A US-coalition airstrike in eastern Syria killed 42 prisoners in a facility ran by the so-called Islamic State; 15 jihadists were also killed.  The Deirezzor24 website, which monitors the Syrian Civil war, says the prisoners were from anti-IS groups including some of the US-backed militias.  Before IS turned the facility into a prison, it was the home of an al-Nusra front commader.  The Pentagon acknowledges that the coalition had conducted strikes on "IS command-and-control elements" in the area of the prison.

The US out of nowhere claimed that Syrian government forces were preparing another chemical weapons attack, warning that Syria will "pay a very heavy price" if one takes place.  The White House claims that forces loyal to president Bashar al-Assad were engaged in activities similar to that which proceded a Syrian government chemical weapons attack on a rebel-held village in April.  The White House provided no supporting evidence or further explanation, and the State Department and Pentagon seemed to have been caught off guard by the announcement.

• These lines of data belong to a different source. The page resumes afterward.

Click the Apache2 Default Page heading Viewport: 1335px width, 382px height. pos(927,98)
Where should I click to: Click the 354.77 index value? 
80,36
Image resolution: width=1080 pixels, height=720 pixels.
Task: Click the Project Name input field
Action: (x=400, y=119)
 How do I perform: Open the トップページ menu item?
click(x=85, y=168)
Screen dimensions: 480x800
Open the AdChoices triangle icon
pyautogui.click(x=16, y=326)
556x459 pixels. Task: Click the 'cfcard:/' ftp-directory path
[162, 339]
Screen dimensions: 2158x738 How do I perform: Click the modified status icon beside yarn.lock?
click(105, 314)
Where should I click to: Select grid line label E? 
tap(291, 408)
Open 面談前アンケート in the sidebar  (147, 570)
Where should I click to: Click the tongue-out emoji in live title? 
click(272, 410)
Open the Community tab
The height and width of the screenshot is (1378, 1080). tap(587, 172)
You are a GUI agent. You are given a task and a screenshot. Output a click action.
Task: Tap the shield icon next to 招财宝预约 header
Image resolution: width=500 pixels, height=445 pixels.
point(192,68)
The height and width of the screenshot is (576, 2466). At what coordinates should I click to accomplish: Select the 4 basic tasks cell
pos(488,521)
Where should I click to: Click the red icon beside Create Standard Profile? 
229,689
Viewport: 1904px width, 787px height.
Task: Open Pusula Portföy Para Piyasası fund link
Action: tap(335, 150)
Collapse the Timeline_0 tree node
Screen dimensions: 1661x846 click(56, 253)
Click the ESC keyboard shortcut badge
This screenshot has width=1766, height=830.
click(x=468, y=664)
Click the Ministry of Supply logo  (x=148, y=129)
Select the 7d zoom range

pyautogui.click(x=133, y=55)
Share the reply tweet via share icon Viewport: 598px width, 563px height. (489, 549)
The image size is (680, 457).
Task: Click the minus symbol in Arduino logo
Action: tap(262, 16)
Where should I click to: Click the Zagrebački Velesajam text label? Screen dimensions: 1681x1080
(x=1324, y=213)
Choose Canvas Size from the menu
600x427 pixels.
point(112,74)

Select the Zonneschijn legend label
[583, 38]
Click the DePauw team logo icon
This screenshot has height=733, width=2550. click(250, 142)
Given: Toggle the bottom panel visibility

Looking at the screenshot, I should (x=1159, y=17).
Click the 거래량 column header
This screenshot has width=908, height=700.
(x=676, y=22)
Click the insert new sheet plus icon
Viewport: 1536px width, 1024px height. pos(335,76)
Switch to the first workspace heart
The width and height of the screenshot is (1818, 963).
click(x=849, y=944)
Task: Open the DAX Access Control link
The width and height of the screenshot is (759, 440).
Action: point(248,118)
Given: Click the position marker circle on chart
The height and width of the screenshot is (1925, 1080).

US Senate Republicans announced they are delaying a vote on their mean, vindictive, and destructive health care reform bill until after the Fourth of July Holiday - it's a clear indication that the legislation meant to replace "Obamacare" does not have a majority of supporters.  All of the Democrats are against it, moderate Republicans think it's too draconian, and conservative Republicans believe it's not free-market-y enough.  The non-partisan Congressional Budget Office estimates the Republican plan will toss more than 22 million Americans off of their healthcare plans.

A Dutch appeals court confirmed the Netherlands is partly responsible for the deaths of 350 Bosnian Muslim men in the Srebrenica massacre, a key atrocity in the post-Communist civil war in the Balkans in 1995.  The judge upheld an earlier ruling saying Dutch troops acting as UN peacekeepers wrongly handed the men over to Serbian marauders, even though troops knew the dangers the civilians faced.  The July 1995 massacre of more than 7,000 Muslim men and boys is considered Europe's worst atrocity since World War II.

Colombia's Marxist FARC rebels have completed disarming, turning over 7,132 weapons that have been registered and boxed away by the UN.  It's a key feature of last year's peace agreement that ended five decades of civil war.

Nigeria is digging a 27 kilometer trench around a university to protect against Boko Haram attacks.  University of Maiduguri is located inthe northeast area were the the jihadist group has carried out most of its attacks.  Boko Haram sent a child in with a suicide bomb over the weekend, killing a security guard; four more bombers killed a dozen people in a village outside.  The trench will make it impossible for the terrorist to drive onto the University grounds, and much more difficult to hike in.

It's very hot in Rome, so zookeepers gave blood-flavored ice blocks to the Tigers.  The Singapore Zoo gave weird-looking fruit to its Orangutans to celebrate its 44th anniversary.